Shock and grief and anger combine to put me into zombie mode. I’m taking a step at a time and it’s hard to see beyond today.
Years ago, I was executrix and sole beneficiary of my great aunt’s estate. That was pretty easy. This is much more of a maze and I do, indeed, feel like I’m bumping around in the dark much of the time.
Nonetheless…I’m a brick wall on certain issues of protecting my sister.
When We Were a Whole Family
The last couple of weeks I’ve spent a lot of time going through Maggie’s (Meg’s) photos and talking about our family before Mother and brother John died in 2003–and now Meg. It’s a sad/happy experience.
I’m amazed at how many photos of my gorgeous mother show her with a cigarette in hand. Basically, if she wasn’t holding a baby, she was smoking.
In Meg’s photos there also was a shot of a Williamson family reunion, held in Brown County, down in southern Indiana. It appears to be taken in the very early 1960s.
A number of the adults in that picture are holding cigarettes. One of those family traditions, I guess.
The “Little” Apple Tree
Deep in a pile of memorabilia, I found a wonderful letter my grandfather, Burr Williamson, sent to Meg when she was about 10.

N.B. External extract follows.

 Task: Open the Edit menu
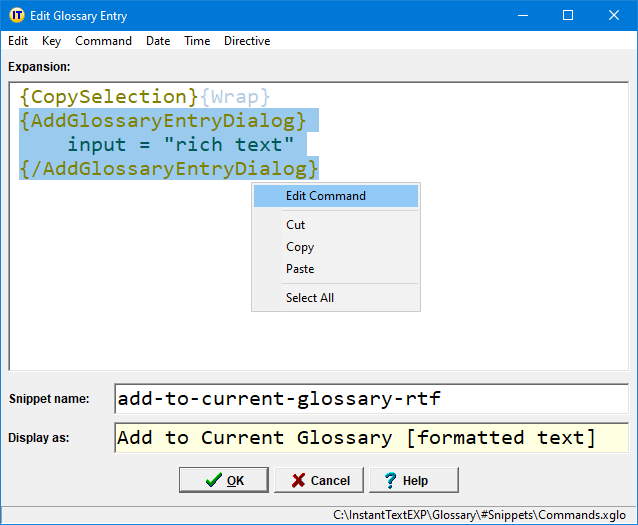(18, 41)
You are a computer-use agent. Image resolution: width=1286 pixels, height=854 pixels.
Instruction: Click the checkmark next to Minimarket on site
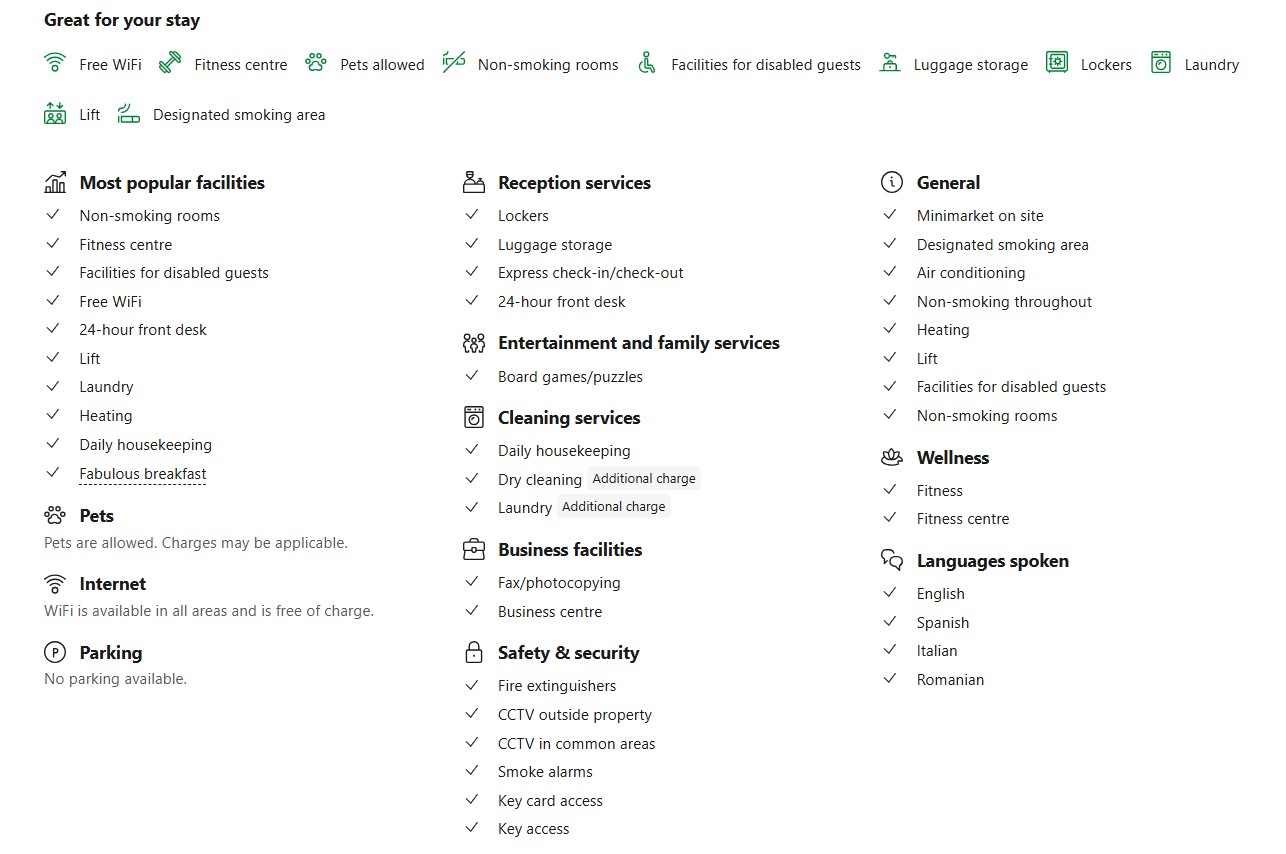(x=890, y=215)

He told her that he’d heard she was interested in apple trees. Well, he was sending her a “little apple tree” of her own to plant in the yard. He explained in detail that the tree would arrive when the weather was warm enough, told her how to plant and care for it, how fast it would grow and what it would look like. He also said it would have little white flowers in the spring. Attached to the letter was a clipping from the nursery catalog of “Meg’s little apple tree.”

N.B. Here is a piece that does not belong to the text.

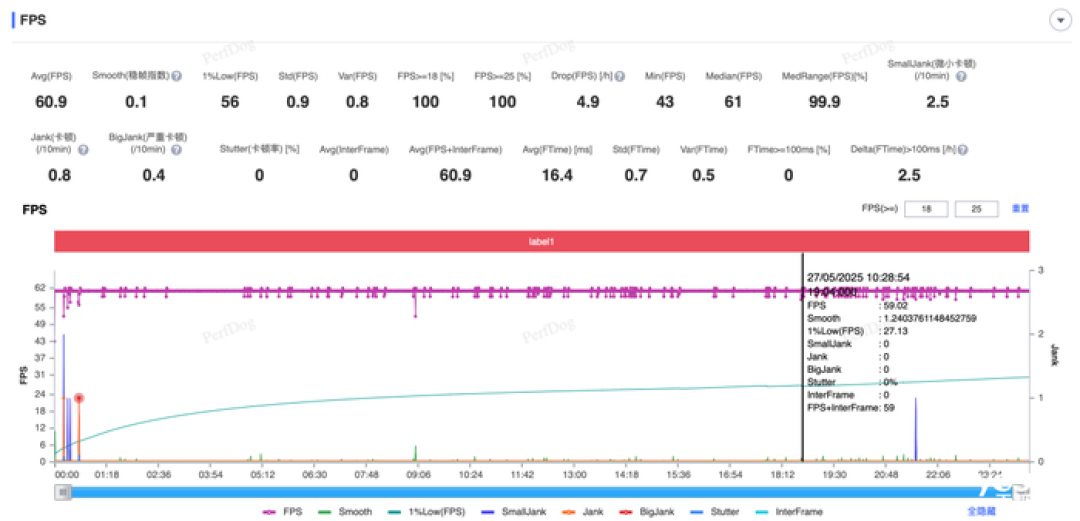
Task: Click the help icon next to Smooth(稳帧指数)
Action: tap(176, 77)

What a wonderful man–we were fortunate. I remember when that tree grew its first apples–Meg was ecstatic!
On my grandparent’s 50th wedding anniversary, not having much money, I wracked my brain for a gift that would be meaningful and affordable. I got them a flowering crab.
We took the tree to their house and planted in the spot of their choice, which was right outside Pap-pa’s bedroom windows. Every year they called to tell me when it bloomed. My grandfather looked out the window at its blossoms from his bed, during his final illness. I’m so glad.